Take an integrated approach to e-mail archiving

"Unified archival" integrates regulatory compliance, attachment management, and content management.

By Kon Leong

It's almost enough to drive us back to snail mail.

Last year, the SEC got serious, corralled some big banks, and collectively fined them $8.25 million. Their offense? They didn't have an e-mail archival system that the SEC deemed adequate. And in case you think you're exempt because you're not a bank, think again: Recent legislation, such as the Patriot Act, HIPAA, Basel II, and the Sarbanes-Oxley Act, reaches wider and deeper than ever to affect most corporations.

Performance is another critical e-mail issue. Many e-mail servers in use today were never designed for today's volumes. Attachments are a big part of the problem. As much as 85% of all e-mail data is attachments, according to the Radicati Group research firm. As e-mail servers get bogged down, adding more servers gets expensive.

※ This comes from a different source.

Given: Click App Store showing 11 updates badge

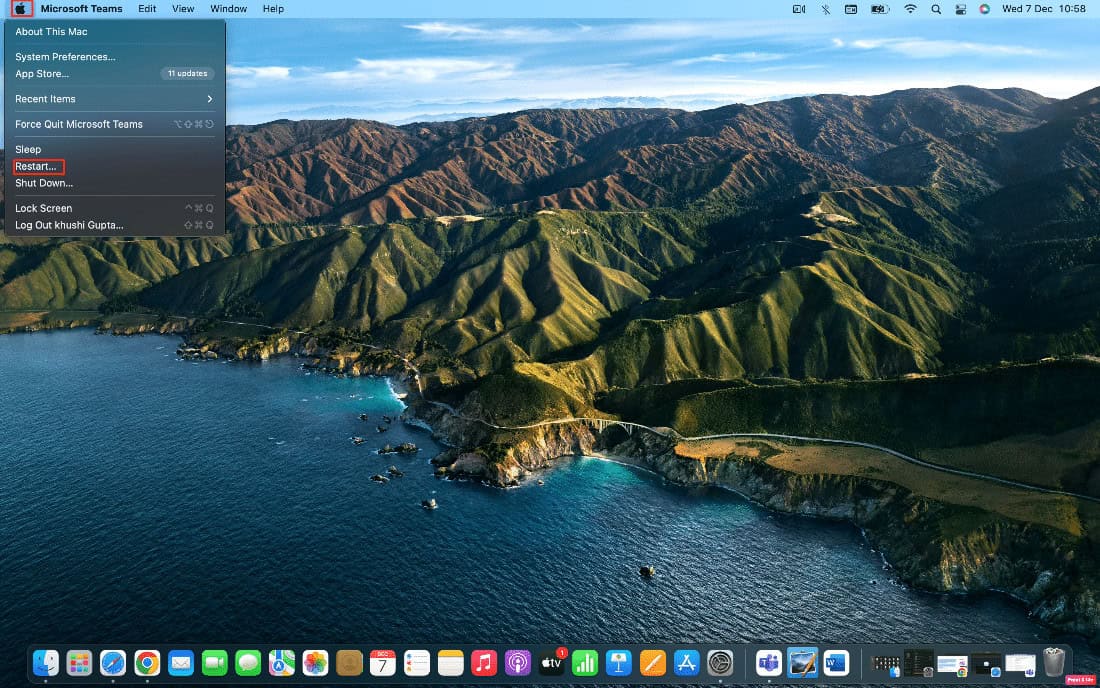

And who wants to admit that the bulk of corporate intelligence lies buried in e-mail and attachments, but that few companies have figured out a cost-effective way to store, access, and search them? Instead, end users spend as much as 20% of their time searching through e-mail, according to an estimate by the Gartner Group.

So, how does e-mail archival address these diverse challenges? First, the word "archival" should be archived.

E-mail archival today is a lot more than just spooling data onto tape and retrieving it when necessary. Companies now want e-mail archival to address multiple challenges, including compliance with government regulations and management of attachments and e-mail content.

Partial solutions exist today, but they fall short of an integrated approach, or "unified archive," that integrates three functions in one platform:

Compliance—New regulations continue to lengthen the period of retention, expand the scope of e-mails covered, and shorten the required time of data access, search, and retrieval. Each regulated sector has specific archival requirements. E-mail archiving should support the requirements of multiple sets of regulations, since organizations may fall into two or more compliance categories. A sophisticated rules engine makes it easier to deal with the complexity in compliance requirements. Flexibility is also critical since compliance parameters change often. Tools for random sampling and approval processes should also be part of the archiving solution.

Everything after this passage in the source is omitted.